Go through the records below and return each line that has "computer" in it.

Excerpts from a dataset
-- Opening Marker --
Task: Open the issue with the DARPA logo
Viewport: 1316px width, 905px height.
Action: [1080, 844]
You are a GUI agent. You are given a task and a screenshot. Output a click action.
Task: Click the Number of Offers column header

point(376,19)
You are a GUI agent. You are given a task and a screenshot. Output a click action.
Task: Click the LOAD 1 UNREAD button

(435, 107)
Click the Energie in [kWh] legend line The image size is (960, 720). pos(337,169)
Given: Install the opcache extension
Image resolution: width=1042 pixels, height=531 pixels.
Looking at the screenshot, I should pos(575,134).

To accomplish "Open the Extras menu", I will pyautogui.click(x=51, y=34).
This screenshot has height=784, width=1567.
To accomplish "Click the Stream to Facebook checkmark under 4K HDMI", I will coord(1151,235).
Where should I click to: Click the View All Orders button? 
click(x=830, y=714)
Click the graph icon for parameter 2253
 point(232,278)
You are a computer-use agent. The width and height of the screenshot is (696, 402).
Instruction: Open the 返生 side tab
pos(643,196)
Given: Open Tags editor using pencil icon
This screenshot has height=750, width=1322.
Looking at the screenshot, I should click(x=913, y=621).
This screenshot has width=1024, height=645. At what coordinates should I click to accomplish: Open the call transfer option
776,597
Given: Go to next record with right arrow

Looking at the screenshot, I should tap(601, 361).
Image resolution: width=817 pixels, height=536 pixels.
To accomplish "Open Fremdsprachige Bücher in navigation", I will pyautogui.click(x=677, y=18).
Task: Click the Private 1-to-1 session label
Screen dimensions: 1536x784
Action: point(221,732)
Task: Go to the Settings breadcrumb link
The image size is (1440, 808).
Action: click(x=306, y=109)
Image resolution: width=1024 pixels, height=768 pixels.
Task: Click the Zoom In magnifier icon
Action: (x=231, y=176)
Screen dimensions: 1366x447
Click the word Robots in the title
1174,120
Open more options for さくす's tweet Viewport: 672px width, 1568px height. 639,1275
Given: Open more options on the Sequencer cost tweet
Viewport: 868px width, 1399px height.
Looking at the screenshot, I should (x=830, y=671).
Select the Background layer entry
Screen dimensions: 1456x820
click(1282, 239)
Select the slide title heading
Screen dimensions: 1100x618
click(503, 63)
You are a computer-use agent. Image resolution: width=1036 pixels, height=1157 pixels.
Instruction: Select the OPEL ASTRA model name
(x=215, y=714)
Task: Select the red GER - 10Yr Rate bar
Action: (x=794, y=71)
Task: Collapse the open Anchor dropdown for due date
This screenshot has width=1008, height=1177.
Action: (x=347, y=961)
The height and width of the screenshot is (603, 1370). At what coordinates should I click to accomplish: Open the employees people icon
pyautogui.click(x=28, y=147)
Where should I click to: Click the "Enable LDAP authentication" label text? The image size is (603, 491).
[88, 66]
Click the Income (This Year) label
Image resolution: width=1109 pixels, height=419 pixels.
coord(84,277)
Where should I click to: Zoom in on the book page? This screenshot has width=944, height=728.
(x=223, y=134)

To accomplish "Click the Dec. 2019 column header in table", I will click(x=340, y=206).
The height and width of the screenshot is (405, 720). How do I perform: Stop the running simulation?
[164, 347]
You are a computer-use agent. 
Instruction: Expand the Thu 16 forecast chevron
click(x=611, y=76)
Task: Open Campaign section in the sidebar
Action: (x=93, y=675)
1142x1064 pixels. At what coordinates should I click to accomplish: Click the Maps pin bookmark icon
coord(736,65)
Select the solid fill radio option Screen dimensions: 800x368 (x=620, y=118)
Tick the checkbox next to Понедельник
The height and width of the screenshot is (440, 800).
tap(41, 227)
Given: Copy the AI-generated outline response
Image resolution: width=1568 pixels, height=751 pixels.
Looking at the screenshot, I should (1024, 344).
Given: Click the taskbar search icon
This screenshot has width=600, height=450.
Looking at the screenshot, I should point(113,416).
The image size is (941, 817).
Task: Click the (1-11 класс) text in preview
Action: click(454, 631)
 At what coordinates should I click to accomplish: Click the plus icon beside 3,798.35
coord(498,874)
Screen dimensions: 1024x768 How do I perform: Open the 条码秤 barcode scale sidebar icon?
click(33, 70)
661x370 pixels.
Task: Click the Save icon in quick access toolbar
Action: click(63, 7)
-- Closing Marker --
- Exercise solution -
You are a computer-use agent. The width and height of the screenshot is (696, 402).
You are a computer-use agent. Image resolution: width=1036 pixels, height=1157 pixels.
You are a computer-use agent. 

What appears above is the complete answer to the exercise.